100 años discutiendo

El físico danés y premio nobel Niels Bohr, responsable del modelo del átomo que conocemos ‒un núcleo rodeado de electrones orbitando‒ fue el primero en proponer hace 100 años, junto con los también eminentes físicos Max Born y Werner Heisemberg, una forma de entender la realidad a la luz de la mecánica cuántica, llamada Interpretación de Copenhague. La Interpretación de Copenhague dice que en tanto un objeto no sea observado, no existe a priori en ningún lugar en particular, sino que se encuentra distribuido, borroneado, difuso, en todos los lugares donde la Ecuación de Onda predice alguna probabilidad de hallarlo.

De nuevo, porque esto es muy fuerte, lo que dice la Interpretación de Copenhague es que el objeto en tanto no lo observemos ‒que en esencia es perturbarlo con una interacción‒ no tiene una existencia determinada, sino que lo que hay es una superposición de diferentes existencias paralelas cada una con un grado de probabilidad o intensidad dado por la Ecuación de Onda.
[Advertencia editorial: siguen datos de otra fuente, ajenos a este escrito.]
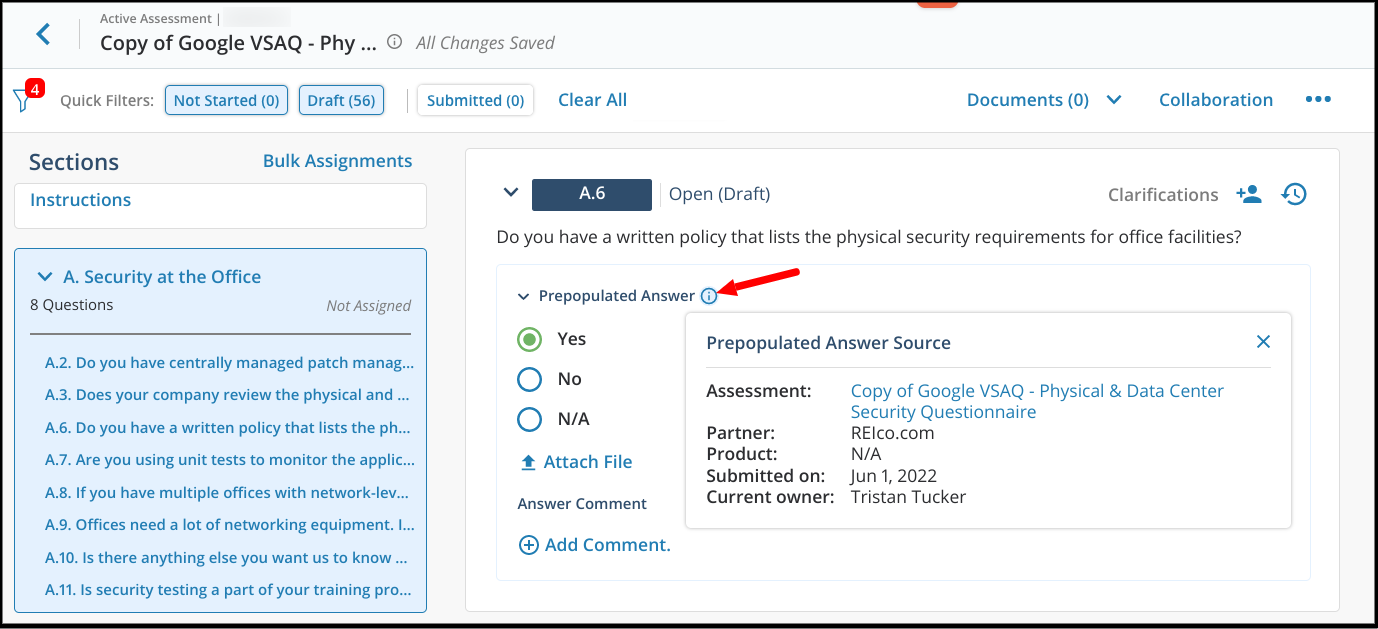Viewport: 1378px width, 629px height.
Task: Click the info icon beside Prepopulated Answer
Action: click(x=710, y=296)
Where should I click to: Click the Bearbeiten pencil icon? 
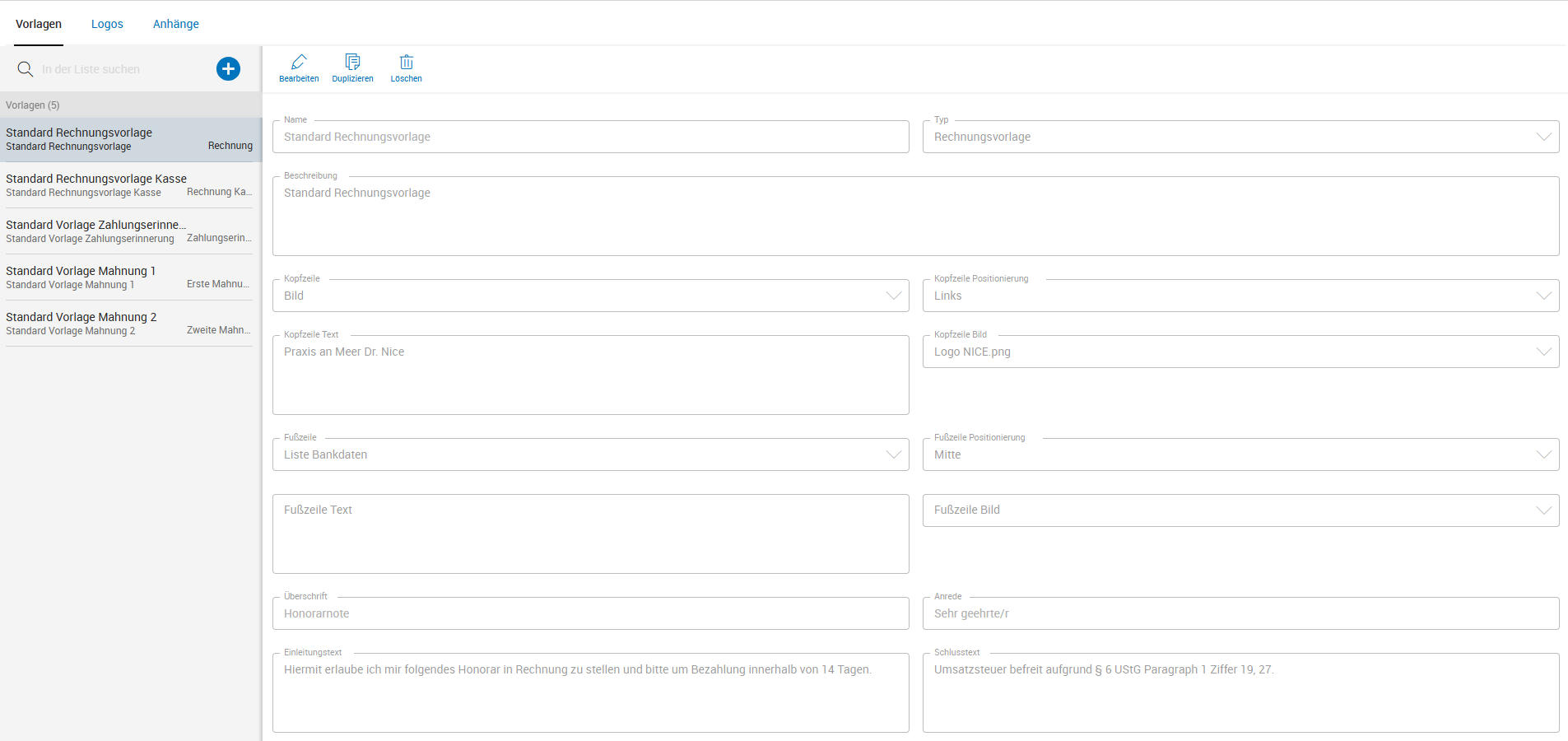pos(299,63)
Si esto parece absurdo y no se entiende, no hay que sentirse mal: Einstein tampoco lo entendió y lo combatió hasta sus últimos días.

Pero ¿qué pasó con el gato?

Volviendo al experimento, partimos de la base de que la muestra de material radioactivo está perfectamente aislada del mundo exterior. Esta es una condición clave que hace que el experimento así como está formulado sea casi imposible de realizar en forma práctica. Conforme a la Interpretación de Copenhague, al cabo de una hora la muestra de material radioactivo está en una superposición de estados, uno con 50% de probabilidad de que ha emitido una partícula, otro con 50% de probabilidad de no la haya emitido. Estos dos estados están presentes simultáneamente en tanto la muestra no sea perturbada por una interacción externa, como lo sería abrir la caja y mirar el detector a ver si se disparó o no.

Como la vida del gato está conectada rígidamente al hecho de que la muestra de material radioactivo haya emitido o no una partícula en el transcurso de esa hora, inevitablemente la conclusión es de que si la muestra de material radioactivo está en un estado de superposición de radiación emitida o no con igual probabilidad, entonces el gato está también en un estado de superposición de vivo y muerto al mismo tiempo con igual probabilidad. Sólo cuando levantemos la tapa se producirá el colapso como consecuencia de la observación y vamos a encontrar un gato vivo o no.

Hay que destacar que es imposible ver el estado de superposición vivo y muerto, porque el hecho de verlo, no importa lo sutil que sea la forma en que lo hagamos, genera instantáneamente el colapso de la superposición. Esto es fortaleza y debilidad al mismo tiempo del funcionamiento cuántico si queremos sacar partido para alguna aplicación práctica.

Podríamos pensar entonces que la superposición en realidad no existe, que es todo muy tirado de los pelos y que debe de haber una mejor forma de construir una teoría que verifique la física cuántica pero no genere situaciones absurdas. Eso es exactamente lo que propuso Einstein en 1935 y trató de lograr sin éxito hasta su partida. No llegó a ser testigo de desarrollos teóricos y experimentos posteriores que demostraron concluyentemente que no es posible construir una teoría alternativa y que la realidad es absurda. Pero esa historia es otra historia.

Y ese absurdo hace posible, por ejemplo, que tengamos rudimentarias computadoras cuánticas funcionando, que en esencia nos permiten saltar mágicamente por encima de los tediosos cálculos con los que se arrastran por el barro las computadoras comunes y corrientes y llegar al resultado colándose por delante.